Interpreter directories are maintained as follows:
–  Certified interpreters are listed at on the State Personnel Board webpage or the California Courts webpage;
–  Certified interpreters for the purposes of medical treatment appointments and medical legal exams are listed in the registry for Certification Commission for Healthcare Interpreters (CCHI) or National Board of Certification for Medical Interpreters (National Board).

Proof of certification may be requested by the claims administrator and shall be provided by the certified interpreter for the purposes of medical treatment appointments and medical legal exams if the interpreter is not listed on the CCHI or National Board website directory.

Interpreter services FAQs with additional information on the new regulations are posted here.

Supreme Court Sets Oral Arguments in Valdez Case

The California Supreme Court has agreed to review the controversial Court of Appeal decision that allowed unauthorized non-MPN physician reports into evidence. The Court has scheduled oral argument for Wednesday, September 4, 2013, at 9:00 a.m., in San Francisco.

After Elayne Valdez filed a claim for industrial injury, the employer admitted her claim to most of the alleged body parts injured and she was sent for medical treatment to the employer’s MPN, where she was seen by Dr. Nagamoto, who treated her from approximately October 9, 2009 to October 31, 2009. Applicant then began treating with Dr. Nario, a non-MPN physician, upon referral from her attorney.

The WCAB in a split en banc decision ruled that non MPN physician reports are not admissible when the employer has properly complied with MPN regulations. The WCAB reasoned that Labor Code 4616.6 provides: “No additional examinations shall be ordered by the appeals board and no other reports shall be admissible to resolve any controversy arising out of this article” and thus precludes the admissibility of non-MPN medical reports with respect to disputed treatment and diagnosis issues, i.e., “any controversy arising out of this article.”

The Court of Appeal reversed and remanded in the unpublished opinion of Elayne Valdez v WCAB and Warehouse Demo Services

In ruling that non MPN reports are indeed admissible, the Court reasoned that “It does not makes sense, however, to construe section 4616.6 as a general rule of exclusion, barring any use of medical reports other than those generated by MPN physicians. Section 4616.6 states nothing of the sort.
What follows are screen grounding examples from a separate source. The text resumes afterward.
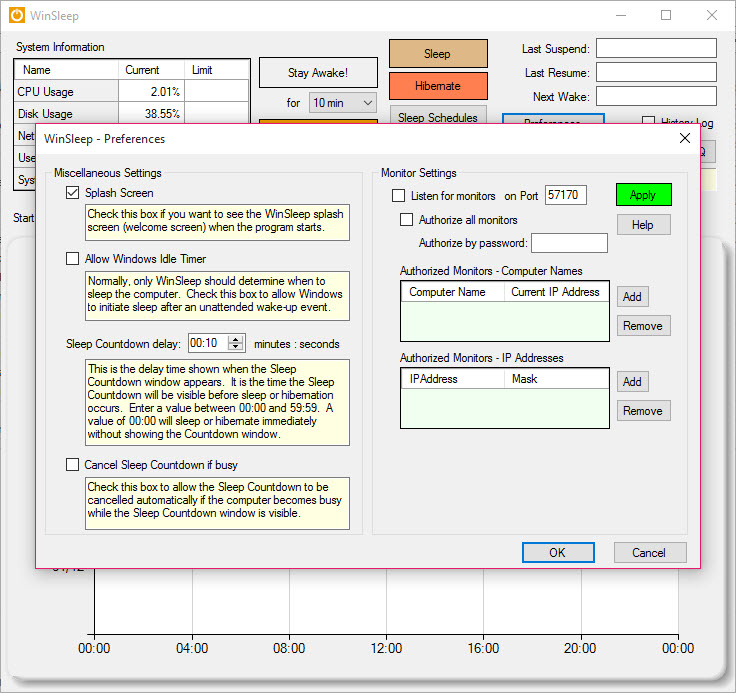The height and width of the screenshot is (693, 736).
Task: Click the Port number input field
Action: pos(565,196)
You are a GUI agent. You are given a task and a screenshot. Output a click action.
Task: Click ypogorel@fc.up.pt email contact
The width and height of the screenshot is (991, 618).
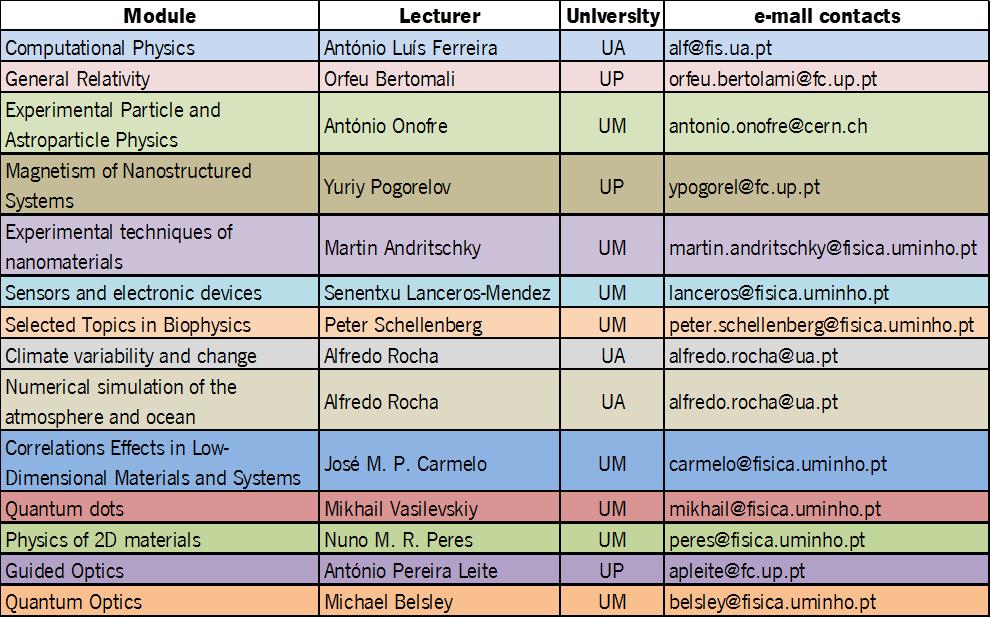(745, 187)
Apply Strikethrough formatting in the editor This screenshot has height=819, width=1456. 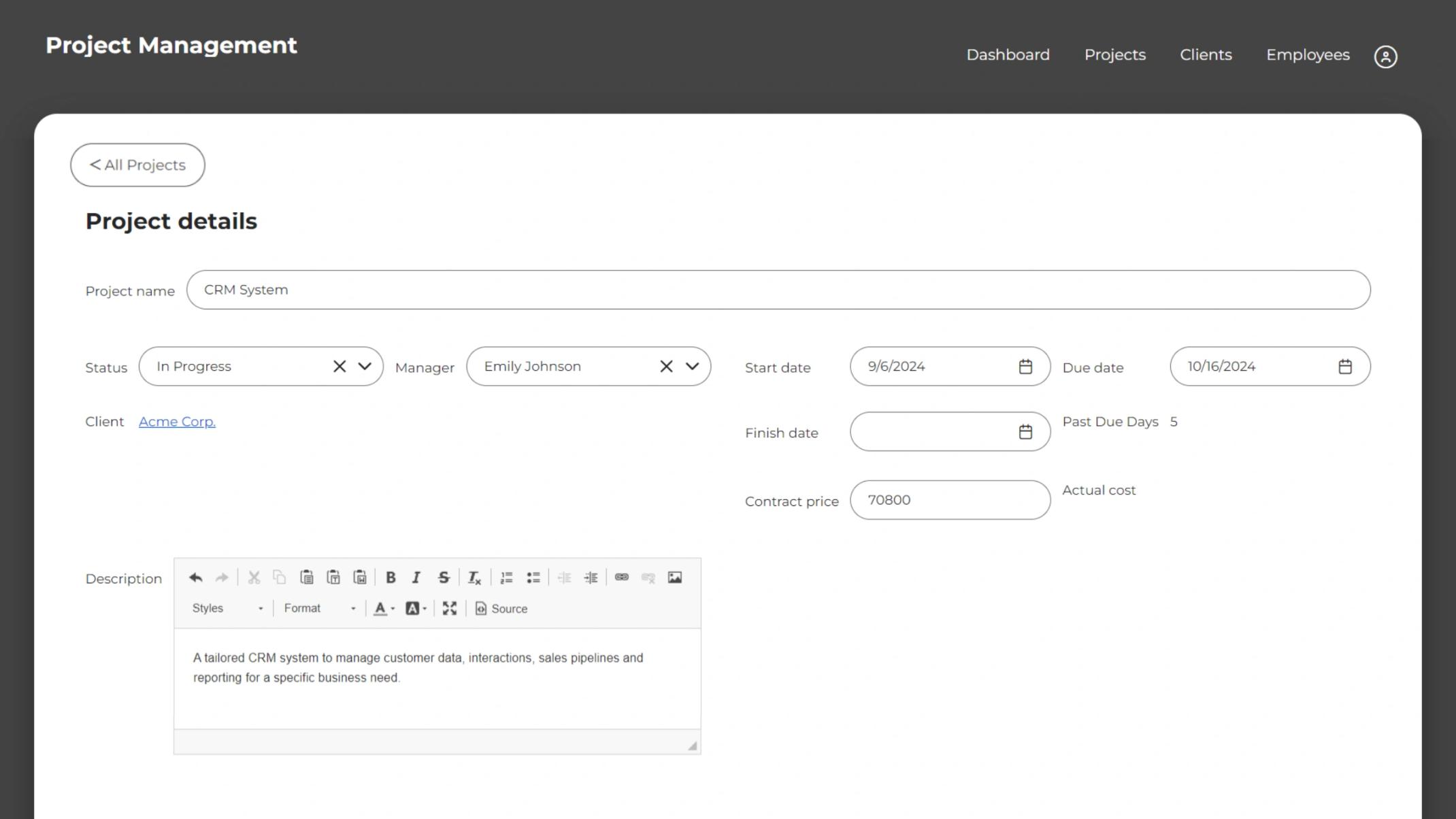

If the Legislature intended to exclude all non-MPN medical reports, the Legislature could have said so; it did not.”

Recently enacted S.B. 863 partially addressed this outcome. Effective 1/1/2013 LC 4605 provides that “Any report prepared by consulting or attending physicians pursuant to this section shall not be the sole basis of an award of compensation. A qualified medical evaluator or authorized treating physician shall address any report procured pursuant to this section and shall indicate whether he or she agrees or disagrees with the findings or opinions stated in the report, and shall identify the bases for this opinion.”